Havelaar was about to start the story that was expected by his guests, that would clarify why he had thwarted the generaal Vandamme in Natal, when Mrs Slotering appeared in the porch of her house and beckoned to the police-guardian, who sat on a bench beside Havelaar's house. He went to her, and called out something to a man who had just entered the premises, apparently with the intention of going to the kitchen, which was behind the house. Our company would probably not have paid attention to this, if Tine had not said that afternoon that Mrs Slotering was so shy and appeared to exercise some supervision on everyone who entered the premises. The man who had been called by the guardian went to her and it appeared that she questioned him, and that this was not to his advantage. Anyhow, he turned around and went back.

"I'm sorry," Tine said. "Perhaps it was someone who sells chickens, of vegetables. I still have nothing."

"Well, send someone to him," replied Havelaar. "You know that native ladies like to have authority. She used to be the first lady here, and although an Assistant-Resident is only a minor clerk, he is a small King in his own department. She isn't used yet to being dethroned. Just pretend you didn't notice."
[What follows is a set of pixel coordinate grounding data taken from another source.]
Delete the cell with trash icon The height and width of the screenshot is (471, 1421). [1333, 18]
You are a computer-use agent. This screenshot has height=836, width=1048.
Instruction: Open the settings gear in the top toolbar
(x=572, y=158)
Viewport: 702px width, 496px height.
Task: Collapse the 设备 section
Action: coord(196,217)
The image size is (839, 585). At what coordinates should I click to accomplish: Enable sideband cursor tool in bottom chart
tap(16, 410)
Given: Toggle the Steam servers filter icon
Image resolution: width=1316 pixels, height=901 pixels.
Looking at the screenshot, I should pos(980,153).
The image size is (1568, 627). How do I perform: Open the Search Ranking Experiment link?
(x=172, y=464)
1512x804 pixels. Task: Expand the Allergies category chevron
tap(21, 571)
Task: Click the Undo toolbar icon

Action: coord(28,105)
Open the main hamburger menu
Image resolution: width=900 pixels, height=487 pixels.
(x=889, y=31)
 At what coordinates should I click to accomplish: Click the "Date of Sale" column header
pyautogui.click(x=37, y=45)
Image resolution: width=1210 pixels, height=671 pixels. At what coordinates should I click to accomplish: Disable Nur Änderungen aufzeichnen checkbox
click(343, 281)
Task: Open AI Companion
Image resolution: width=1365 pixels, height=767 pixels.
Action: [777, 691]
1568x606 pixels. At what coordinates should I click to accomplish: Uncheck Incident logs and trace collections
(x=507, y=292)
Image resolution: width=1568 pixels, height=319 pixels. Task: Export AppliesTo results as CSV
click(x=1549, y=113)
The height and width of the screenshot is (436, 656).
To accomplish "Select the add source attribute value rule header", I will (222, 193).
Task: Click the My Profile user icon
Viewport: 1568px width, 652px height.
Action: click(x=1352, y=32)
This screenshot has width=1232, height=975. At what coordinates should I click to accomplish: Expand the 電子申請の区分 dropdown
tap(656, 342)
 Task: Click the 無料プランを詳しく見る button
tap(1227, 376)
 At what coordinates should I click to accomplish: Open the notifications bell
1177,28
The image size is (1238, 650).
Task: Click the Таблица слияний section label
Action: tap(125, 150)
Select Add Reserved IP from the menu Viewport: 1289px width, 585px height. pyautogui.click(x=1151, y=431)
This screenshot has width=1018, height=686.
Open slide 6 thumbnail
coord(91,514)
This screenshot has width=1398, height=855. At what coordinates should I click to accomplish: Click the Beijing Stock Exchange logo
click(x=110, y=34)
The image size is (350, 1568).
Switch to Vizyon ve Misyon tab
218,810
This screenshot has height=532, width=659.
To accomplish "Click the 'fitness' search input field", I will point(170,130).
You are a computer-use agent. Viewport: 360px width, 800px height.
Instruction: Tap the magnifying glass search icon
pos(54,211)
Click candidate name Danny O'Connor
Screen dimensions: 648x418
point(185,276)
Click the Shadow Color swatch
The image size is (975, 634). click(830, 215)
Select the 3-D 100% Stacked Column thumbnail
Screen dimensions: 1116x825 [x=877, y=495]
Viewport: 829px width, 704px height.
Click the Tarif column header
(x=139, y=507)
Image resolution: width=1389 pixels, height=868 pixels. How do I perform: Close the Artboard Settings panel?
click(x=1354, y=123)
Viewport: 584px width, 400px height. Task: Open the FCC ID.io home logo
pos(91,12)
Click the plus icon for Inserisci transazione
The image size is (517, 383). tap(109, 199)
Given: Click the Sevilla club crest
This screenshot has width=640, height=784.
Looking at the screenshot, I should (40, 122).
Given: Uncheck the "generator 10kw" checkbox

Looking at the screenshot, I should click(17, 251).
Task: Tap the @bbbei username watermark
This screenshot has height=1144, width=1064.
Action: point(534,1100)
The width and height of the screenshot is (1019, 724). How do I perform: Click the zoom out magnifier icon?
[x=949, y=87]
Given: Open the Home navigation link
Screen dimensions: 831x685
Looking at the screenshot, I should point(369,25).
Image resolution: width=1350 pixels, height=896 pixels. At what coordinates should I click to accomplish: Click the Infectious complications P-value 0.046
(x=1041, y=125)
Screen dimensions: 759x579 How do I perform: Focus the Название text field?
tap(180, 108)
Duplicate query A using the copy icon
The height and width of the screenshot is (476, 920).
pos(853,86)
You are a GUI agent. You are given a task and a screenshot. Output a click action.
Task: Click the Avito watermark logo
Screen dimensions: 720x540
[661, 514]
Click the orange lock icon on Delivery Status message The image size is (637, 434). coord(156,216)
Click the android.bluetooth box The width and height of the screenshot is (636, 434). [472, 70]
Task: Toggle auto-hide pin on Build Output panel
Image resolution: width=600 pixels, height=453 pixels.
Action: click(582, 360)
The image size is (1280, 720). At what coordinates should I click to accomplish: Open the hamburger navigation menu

This was easy for Tine, she did not like to have authority.

Some explanation is needed now, and sometimes I like to explain about explanations. It is often hard for an author to sail between the cliffs of too little and too much, and this becomes harder if one describes circumstances which leave the reader in an unknown place. There is a close relationship between places and events, too close, so that one could seriously miss a description of those places, and avoiding the two cliffs is even harder for an author who chose the Indies as the stage of his stories. When an author describes European circumstances, he can assume that many facts are known, but when his story is set in the Indies, he must always wonder whether the non-native reader will understand the circumstances well. If the European reader imagines Mrs Slotering as someone who stayed with the Havelaars, as would be the situation in Europe, he will not understand why she wasn't present in the company that was drinking coffee on the porch. I have already said that she lived in a separate home, but for a good understanding of this and also of later events, it is really needed that I let the reader know the house and the premises of the Havelaars a bit better.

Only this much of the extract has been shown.